**SOURCE DATA:**

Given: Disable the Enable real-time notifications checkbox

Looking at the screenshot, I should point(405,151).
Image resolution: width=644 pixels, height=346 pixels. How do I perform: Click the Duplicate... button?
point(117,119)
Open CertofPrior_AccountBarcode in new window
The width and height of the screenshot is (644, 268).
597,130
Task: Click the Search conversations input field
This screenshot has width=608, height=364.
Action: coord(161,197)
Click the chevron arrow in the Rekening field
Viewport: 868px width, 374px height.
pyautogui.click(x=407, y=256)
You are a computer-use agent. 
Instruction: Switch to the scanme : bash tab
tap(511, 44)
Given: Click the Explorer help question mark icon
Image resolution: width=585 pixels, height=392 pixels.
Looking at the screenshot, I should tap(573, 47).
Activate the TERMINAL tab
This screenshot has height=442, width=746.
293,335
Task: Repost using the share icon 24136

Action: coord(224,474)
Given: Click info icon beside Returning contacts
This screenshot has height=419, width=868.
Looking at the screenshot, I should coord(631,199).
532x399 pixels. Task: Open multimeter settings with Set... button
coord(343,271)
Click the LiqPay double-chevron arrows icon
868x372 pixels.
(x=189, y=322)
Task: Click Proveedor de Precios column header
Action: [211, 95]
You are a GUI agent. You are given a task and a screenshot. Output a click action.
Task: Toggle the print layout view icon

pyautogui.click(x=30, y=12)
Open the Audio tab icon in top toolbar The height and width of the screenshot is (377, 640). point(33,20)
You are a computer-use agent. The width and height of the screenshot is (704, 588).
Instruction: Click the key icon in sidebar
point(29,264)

**DIRECTIONS:** Whenever a line of the listing above holds the word "agent", copy that line.

**REPLY:**
You are a computer-use agent. 
You are a GUI agent. You are given a task and a screenshot. Output a click action.
You are a computer-use agent. The width and height of the screenshot is (704, 588).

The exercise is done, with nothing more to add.